[BEGIN Data listing]

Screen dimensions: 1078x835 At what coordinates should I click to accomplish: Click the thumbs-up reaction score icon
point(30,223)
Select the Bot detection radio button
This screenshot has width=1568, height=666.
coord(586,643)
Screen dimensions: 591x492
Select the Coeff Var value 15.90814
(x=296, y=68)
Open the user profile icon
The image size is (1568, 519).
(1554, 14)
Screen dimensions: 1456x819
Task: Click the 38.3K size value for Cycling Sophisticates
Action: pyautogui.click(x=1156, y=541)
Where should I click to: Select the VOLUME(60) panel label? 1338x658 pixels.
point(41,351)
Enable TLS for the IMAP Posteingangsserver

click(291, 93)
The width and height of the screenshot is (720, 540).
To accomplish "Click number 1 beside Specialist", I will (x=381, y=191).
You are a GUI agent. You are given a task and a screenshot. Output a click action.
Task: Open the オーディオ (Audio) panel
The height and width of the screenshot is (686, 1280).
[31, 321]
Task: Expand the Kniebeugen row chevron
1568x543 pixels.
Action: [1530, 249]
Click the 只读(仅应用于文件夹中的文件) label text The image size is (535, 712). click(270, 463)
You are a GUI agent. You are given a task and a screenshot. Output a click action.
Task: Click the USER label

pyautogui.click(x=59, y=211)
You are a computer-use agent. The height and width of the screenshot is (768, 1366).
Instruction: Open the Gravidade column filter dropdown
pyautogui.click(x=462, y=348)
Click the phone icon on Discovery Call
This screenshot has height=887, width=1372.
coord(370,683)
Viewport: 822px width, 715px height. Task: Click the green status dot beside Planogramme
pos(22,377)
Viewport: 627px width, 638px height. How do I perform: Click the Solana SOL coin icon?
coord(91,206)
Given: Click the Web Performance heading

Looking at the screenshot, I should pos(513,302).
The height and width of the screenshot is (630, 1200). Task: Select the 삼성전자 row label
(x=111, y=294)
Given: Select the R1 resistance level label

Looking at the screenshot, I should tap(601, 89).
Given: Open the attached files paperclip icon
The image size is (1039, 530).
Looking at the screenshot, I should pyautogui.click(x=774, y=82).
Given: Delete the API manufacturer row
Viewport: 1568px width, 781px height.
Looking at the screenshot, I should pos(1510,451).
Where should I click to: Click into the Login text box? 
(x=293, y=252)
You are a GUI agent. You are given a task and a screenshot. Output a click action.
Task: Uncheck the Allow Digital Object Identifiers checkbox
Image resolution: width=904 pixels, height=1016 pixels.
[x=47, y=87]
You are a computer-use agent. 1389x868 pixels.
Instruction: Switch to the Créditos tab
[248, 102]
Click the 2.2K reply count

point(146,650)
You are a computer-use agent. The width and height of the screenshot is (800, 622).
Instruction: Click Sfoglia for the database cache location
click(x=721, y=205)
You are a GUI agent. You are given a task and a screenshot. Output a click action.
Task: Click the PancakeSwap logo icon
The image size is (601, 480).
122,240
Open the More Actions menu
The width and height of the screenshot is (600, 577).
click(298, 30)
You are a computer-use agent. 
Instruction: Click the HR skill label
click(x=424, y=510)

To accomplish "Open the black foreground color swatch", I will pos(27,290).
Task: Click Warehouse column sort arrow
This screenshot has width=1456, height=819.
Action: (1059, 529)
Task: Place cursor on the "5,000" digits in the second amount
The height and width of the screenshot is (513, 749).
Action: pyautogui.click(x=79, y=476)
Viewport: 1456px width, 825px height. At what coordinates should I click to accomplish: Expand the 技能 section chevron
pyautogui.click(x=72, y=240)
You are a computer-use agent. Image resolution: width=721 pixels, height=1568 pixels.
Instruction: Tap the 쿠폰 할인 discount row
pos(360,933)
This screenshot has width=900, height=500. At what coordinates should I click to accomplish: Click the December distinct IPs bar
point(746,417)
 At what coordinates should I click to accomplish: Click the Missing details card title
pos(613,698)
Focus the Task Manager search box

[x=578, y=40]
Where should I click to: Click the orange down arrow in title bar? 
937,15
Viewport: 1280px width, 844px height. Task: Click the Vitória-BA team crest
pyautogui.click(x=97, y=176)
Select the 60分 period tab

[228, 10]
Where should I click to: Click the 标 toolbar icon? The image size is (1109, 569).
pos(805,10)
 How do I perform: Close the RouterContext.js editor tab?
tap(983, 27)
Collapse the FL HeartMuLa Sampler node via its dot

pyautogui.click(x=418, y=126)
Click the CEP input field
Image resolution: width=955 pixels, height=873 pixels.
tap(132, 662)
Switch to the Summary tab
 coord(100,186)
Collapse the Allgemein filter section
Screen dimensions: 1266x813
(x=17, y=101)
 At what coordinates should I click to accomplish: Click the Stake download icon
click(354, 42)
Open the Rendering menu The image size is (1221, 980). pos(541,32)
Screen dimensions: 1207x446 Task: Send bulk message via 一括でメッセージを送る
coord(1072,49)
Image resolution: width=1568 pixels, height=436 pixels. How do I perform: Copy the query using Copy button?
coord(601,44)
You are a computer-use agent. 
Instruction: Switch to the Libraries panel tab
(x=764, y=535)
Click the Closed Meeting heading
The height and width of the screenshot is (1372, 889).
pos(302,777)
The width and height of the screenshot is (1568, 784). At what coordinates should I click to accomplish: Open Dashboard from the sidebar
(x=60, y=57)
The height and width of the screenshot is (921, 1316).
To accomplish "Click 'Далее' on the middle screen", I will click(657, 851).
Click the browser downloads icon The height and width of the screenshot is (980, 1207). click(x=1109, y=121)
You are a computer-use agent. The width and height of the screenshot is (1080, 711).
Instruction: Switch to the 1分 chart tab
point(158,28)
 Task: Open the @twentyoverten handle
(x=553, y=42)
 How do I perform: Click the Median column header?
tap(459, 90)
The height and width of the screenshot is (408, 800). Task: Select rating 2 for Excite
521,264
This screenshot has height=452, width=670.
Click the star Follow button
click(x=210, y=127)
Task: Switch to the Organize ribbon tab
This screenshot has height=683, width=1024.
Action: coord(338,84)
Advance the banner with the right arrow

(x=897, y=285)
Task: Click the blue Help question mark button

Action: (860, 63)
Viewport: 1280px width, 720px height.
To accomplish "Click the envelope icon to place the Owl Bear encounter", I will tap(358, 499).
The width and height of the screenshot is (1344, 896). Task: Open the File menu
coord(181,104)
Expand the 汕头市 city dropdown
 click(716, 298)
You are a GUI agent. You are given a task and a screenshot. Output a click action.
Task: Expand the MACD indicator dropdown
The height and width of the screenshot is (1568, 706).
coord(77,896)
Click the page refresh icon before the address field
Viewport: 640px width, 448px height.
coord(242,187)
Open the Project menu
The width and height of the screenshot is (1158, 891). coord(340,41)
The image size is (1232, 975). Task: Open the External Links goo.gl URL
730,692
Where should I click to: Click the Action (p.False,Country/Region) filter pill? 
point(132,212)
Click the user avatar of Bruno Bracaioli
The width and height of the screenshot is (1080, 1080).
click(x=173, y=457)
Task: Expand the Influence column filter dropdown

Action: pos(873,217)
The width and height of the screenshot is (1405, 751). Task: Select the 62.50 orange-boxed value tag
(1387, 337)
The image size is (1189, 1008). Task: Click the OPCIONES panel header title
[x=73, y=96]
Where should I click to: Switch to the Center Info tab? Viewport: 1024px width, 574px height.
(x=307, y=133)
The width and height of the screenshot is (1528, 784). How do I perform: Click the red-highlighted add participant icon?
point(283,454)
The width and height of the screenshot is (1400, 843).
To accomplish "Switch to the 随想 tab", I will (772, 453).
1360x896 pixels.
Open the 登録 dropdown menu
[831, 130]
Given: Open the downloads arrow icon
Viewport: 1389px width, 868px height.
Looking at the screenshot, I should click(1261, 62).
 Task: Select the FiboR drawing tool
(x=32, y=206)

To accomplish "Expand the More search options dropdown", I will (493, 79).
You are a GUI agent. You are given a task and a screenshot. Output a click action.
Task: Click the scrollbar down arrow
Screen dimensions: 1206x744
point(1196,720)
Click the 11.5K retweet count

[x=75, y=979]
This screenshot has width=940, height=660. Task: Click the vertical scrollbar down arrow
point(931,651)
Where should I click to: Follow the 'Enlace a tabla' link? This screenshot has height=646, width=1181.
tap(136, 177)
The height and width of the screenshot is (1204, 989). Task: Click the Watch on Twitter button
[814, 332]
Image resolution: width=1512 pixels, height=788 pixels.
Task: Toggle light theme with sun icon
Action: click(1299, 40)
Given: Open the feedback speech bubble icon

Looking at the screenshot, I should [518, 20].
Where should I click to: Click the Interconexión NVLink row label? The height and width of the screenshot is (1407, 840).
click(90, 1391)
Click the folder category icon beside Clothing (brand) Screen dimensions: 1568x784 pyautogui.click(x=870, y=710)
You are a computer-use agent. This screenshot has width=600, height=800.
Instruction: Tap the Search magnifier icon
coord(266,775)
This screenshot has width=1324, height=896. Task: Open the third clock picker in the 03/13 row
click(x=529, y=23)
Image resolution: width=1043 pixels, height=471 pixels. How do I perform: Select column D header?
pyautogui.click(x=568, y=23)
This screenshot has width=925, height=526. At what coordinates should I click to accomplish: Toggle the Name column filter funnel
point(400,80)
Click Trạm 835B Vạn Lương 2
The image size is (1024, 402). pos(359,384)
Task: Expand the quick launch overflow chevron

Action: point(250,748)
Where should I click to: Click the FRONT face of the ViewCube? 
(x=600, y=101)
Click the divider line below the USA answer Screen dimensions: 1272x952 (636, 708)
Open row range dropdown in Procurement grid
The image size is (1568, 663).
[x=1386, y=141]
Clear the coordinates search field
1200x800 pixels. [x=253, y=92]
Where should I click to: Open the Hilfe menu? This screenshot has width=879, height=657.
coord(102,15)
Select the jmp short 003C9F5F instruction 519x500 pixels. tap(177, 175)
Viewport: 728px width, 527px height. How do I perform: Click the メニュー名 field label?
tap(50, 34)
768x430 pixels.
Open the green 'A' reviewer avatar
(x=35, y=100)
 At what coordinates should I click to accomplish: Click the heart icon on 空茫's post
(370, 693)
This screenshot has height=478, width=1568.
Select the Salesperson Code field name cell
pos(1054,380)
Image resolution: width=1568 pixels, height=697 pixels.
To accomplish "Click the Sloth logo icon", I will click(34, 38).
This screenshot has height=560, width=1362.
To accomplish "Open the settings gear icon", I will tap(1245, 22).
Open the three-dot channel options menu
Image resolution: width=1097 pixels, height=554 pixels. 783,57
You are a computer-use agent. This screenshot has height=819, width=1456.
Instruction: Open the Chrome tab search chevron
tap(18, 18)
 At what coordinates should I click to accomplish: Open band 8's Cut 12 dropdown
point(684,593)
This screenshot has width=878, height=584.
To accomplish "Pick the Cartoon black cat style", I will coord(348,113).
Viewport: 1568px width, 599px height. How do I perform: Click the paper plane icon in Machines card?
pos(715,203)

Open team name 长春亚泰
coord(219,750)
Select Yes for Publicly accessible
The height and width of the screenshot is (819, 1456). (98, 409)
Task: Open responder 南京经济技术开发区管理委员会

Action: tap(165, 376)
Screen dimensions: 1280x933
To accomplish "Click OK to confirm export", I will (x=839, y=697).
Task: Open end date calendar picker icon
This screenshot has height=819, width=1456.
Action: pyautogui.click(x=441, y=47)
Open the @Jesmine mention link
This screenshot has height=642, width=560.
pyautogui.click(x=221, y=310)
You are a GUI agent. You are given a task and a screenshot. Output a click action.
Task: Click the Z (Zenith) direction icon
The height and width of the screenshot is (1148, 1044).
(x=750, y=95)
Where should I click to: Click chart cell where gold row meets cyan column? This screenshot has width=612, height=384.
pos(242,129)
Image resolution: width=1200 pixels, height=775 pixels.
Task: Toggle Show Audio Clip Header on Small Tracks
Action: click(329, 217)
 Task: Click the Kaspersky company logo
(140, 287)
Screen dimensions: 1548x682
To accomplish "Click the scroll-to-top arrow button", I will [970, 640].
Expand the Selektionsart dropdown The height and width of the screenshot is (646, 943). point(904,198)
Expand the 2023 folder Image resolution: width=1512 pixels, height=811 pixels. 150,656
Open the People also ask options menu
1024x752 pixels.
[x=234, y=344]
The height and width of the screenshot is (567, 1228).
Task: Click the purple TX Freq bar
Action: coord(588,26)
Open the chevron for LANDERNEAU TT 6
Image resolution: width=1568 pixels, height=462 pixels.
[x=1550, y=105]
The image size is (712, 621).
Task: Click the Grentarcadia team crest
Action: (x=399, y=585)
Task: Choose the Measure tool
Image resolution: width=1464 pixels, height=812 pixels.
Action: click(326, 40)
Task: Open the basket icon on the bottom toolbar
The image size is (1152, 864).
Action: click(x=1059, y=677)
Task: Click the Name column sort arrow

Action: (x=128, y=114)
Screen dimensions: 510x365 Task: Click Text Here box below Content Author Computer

[END Data listing]

= What the task asks =
Repeat verbatim the lines from the one containing "The height and width of the screenshot is (408, 800)." through the one containing "click(716, 298)", inclusive.

= Expected answer =
The height and width of the screenshot is (408, 800). Task: Select rating 2 for Excite
521,264
This screenshot has height=452, width=670.
Click the star Follow button
click(x=210, y=127)
Task: Switch to the Organize ribbon tab
This screenshot has height=683, width=1024.
Action: coord(338,84)
Advance the banner with the right arrow

(x=897, y=285)
Task: Click the blue Help question mark button

Action: (860, 63)
Viewport: 1280px width, 720px height.
To accomplish "Click the envelope icon to place the Owl Bear encounter", I will tap(358, 499).
The width and height of the screenshot is (1344, 896). Task: Open the File menu
coord(181,104)
Expand the 汕头市 city dropdown
 click(716, 298)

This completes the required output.